Knock Knock.  Who’s There?  The Department of Labor (the “DOL”).

The DOL is here to see you – now what?!

Imagine the scene: you are the owner of a business, not too big but not small either.  You have done pretty well for yourself and have grossed over $500,000 in revenues over the past few years.  You have a staff of employees, most of whom are hourly.  It’s a typical day, business as usual, when all of a sudden your receptionist announces that some people from the Department of Labor (DOL) are here to see you.  A myriad of thoughts and questions race through your mind: “Why is the DOL here?  I never got a letter or any notice that I had any problems!  Why didn’t they call and make an appointment?  Am I in trouble?”

One thought that will not likely go through your mind is this: “I need to call my attorney.”  The reason for that is simple: most business owners are used to solving problems by employing obvious and simple solutions and turning on their best “customer service” skills to nip problems in the bud.  Consequently, you walk into the lobby to meet your “guests,” show them into your office (or preferably to a conference room), sit them down, offer them a cup of coffee from your brand new Keurig machine, ask how you can help and wait for a response.  Little do you know that the DOL is already five steps ahead of you, and they are waiting to pounce.  These DOL investigators come armed with the tools of their trade, starting with a detailed, comprehensive, all-encompassing request for documents that would take hours, days or maybe even longer to compile.  They are not impressed with your graciousness; they want blood, and they want it now.

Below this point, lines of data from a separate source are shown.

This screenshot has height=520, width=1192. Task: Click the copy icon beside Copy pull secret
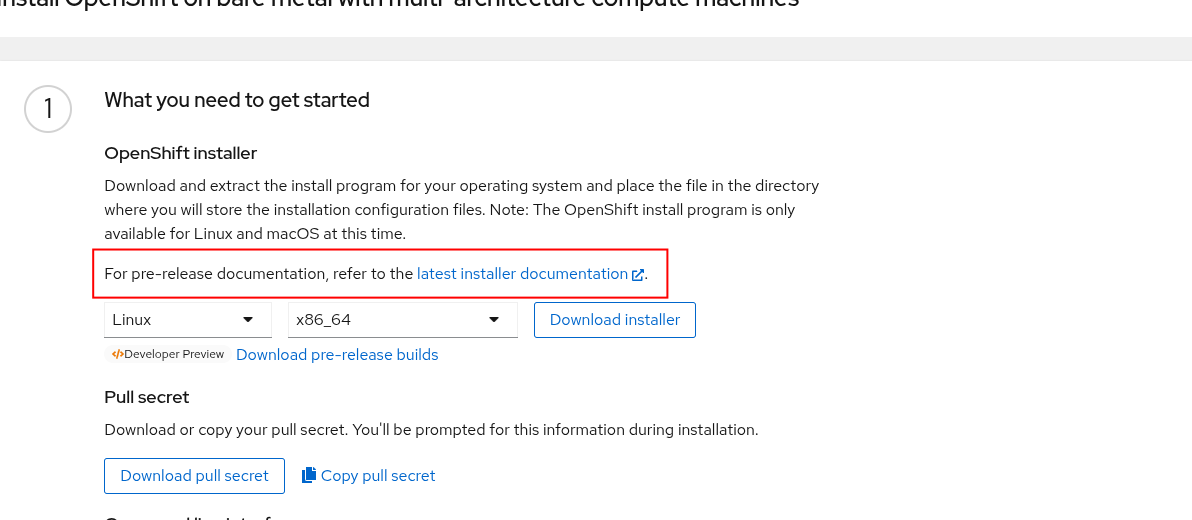(x=309, y=475)
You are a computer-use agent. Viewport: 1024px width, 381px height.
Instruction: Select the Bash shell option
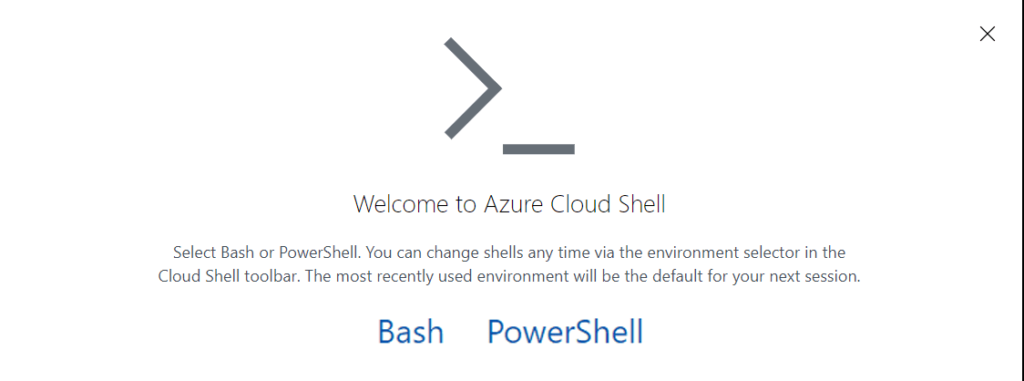click(x=410, y=331)
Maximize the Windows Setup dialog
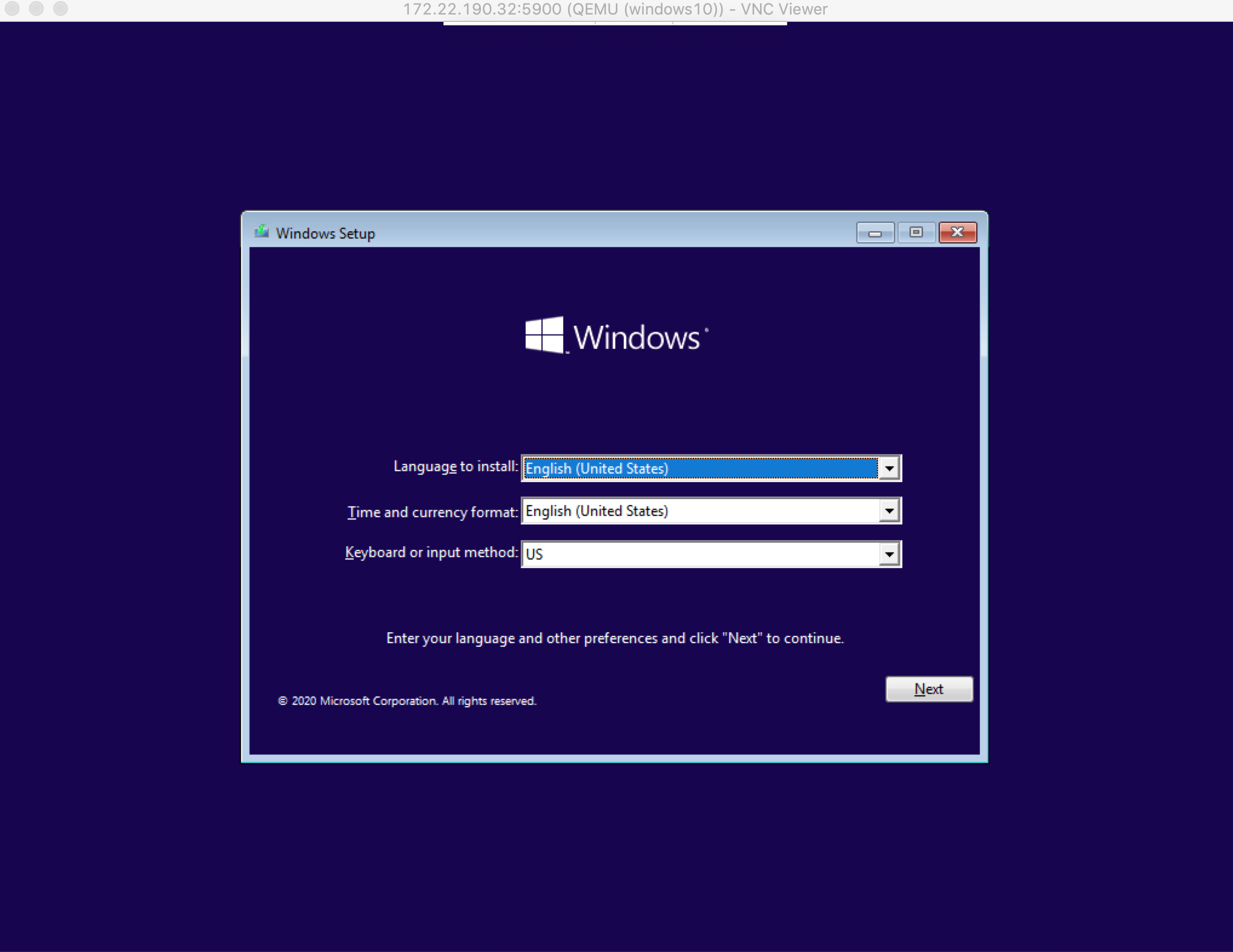 click(x=916, y=233)
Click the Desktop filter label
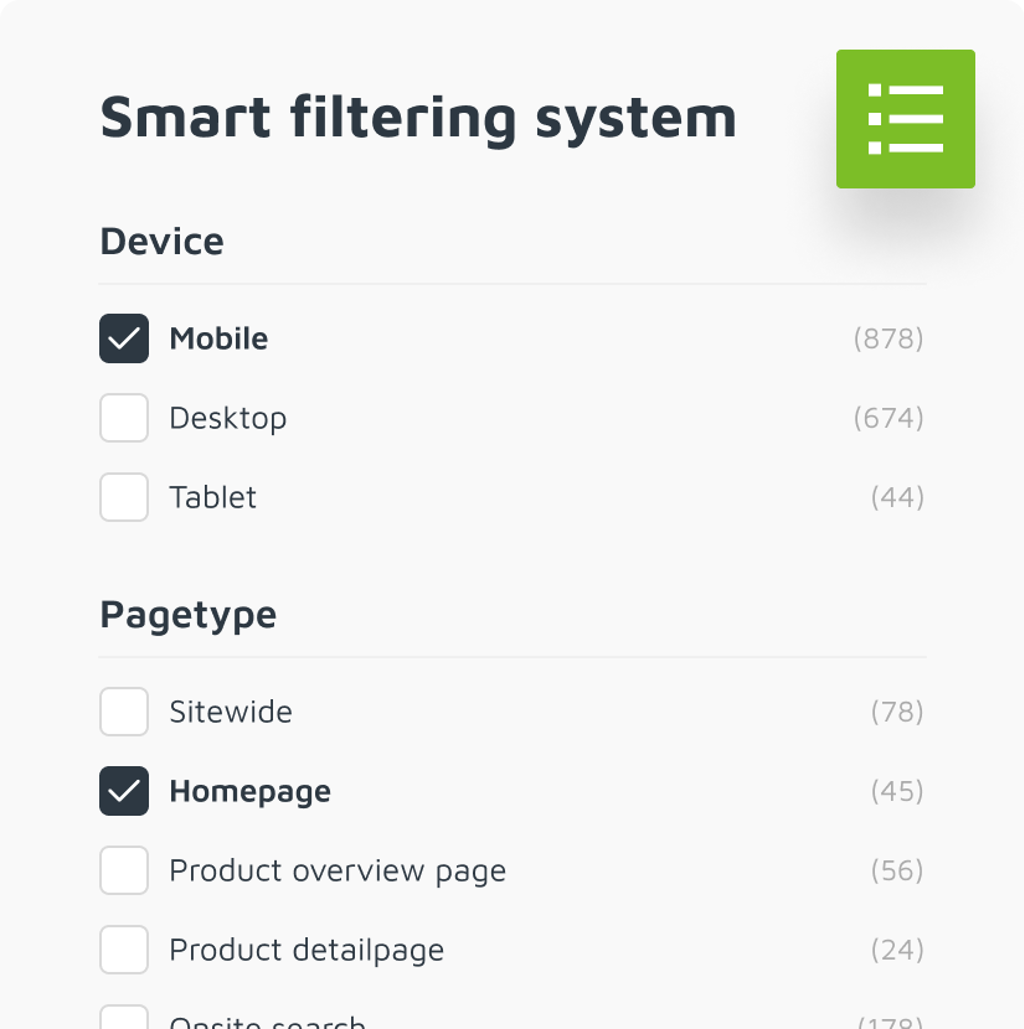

At this point, most business owners are still thinking they have it under control.  Just give the DOL what they want, and they will go away.  If only it were that simple.  This is just the tip of the iceberg, the first shot across the bow.  Your business is now in the DOL’s sight, and the DOL will not leave without their pound of flesh.  If you have not thought about bringing in legal counsel before, now is the time to make the call.

You may be wondering how the DOL chose your business.  Usually, the DOL will act on either an anonymous complaint, a follow-up from a prior investigation or a focused concentration on businesses similar to yours.  The anonymous complaint is usually made by a current or former disgruntled employee who believes that you are not paying what you owe him.  Chances are, if you are not paying one employee in accordance with the law, then you are probably making the same errors across the board.  The “follow-up” investigation comes after a prior investigation, just when you thought the DOL was through with you.  The DOL loves to pop in to make sure that you are following through with all the things required under the law – like keeping accurate time and payroll records, making sure hourly employees are getting paid time and one-half for overtime hours worked each week, not docking employees who work through lunch, etc. (you know, all the things for which you were cited and paid dearly for previously).  The third type of investigation commences with the DOL’s decision to focus on specific industries in the local geographic area based on a history of reported violations.  Some South Florida industries that have been on the DOL’s radar in the past include restaurants (especially those with tip pools), farms and nurseries, dry cleaners, home health agencies, etc.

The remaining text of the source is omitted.